YOU: I did drop about 5 pounds last month after I stopped the sugar.
ME: Obviously eating lots of vegetables will have a slimming effect.
Now is the Time: Quit Sugar and Start Vegetables
YOU: This has been a very eye opening discussion for me!
ME: I'm glad you appreciate the insights I have gained after 40 years of treating patients, augmented by the results of millions of dollars of research, most of it paid for with our tax dollars. Too often that research seems to be ignored.
YOU: I am more determined than ever to stay off sugar, to chart my own path to wellness. But now I have some key new elements I want to to add to it.
ME: Tell me what you will add to your plan.
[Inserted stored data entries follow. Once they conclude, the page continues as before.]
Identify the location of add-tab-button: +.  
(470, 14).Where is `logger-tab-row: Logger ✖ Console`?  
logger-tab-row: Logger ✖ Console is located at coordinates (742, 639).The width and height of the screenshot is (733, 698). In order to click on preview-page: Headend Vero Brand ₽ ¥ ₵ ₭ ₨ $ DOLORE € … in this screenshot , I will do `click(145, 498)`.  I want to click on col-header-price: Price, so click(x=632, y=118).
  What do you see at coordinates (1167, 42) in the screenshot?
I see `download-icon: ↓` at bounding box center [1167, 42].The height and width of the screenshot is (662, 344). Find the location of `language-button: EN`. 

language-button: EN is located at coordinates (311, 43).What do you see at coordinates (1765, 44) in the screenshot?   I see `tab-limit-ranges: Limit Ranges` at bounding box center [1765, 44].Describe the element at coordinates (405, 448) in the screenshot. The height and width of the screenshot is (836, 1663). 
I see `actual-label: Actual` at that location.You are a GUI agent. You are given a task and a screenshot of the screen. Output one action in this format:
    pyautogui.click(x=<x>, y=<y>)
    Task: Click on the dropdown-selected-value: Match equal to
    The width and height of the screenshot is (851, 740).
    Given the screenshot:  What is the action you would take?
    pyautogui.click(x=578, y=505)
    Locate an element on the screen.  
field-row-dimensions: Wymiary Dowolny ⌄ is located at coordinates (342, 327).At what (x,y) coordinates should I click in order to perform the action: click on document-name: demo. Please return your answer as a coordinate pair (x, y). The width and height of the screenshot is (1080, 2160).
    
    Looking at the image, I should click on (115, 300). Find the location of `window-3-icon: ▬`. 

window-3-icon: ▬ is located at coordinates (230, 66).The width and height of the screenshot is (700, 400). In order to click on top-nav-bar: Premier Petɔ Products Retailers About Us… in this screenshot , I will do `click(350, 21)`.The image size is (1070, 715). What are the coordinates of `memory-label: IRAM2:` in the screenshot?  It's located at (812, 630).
YOU: Your graphic above has inspired me. I don't know exactly how much vegetables I need to eat, but I am going to try and eat 400 calories worth of non-starchy vegetables at 1 or 2 meals a day for awhile. I think after a few weeks of that I will have a pretty good sense of how much vegetables I should be eating.
ME: Sounds like a great plan. I would suggest that you eat the vegetables as the first course of your meal, followed by the higher calorie meat and grain/starch options. And if you need to add salt or butter or something like that to make the vegetables more palatable, do it. Keep me posted.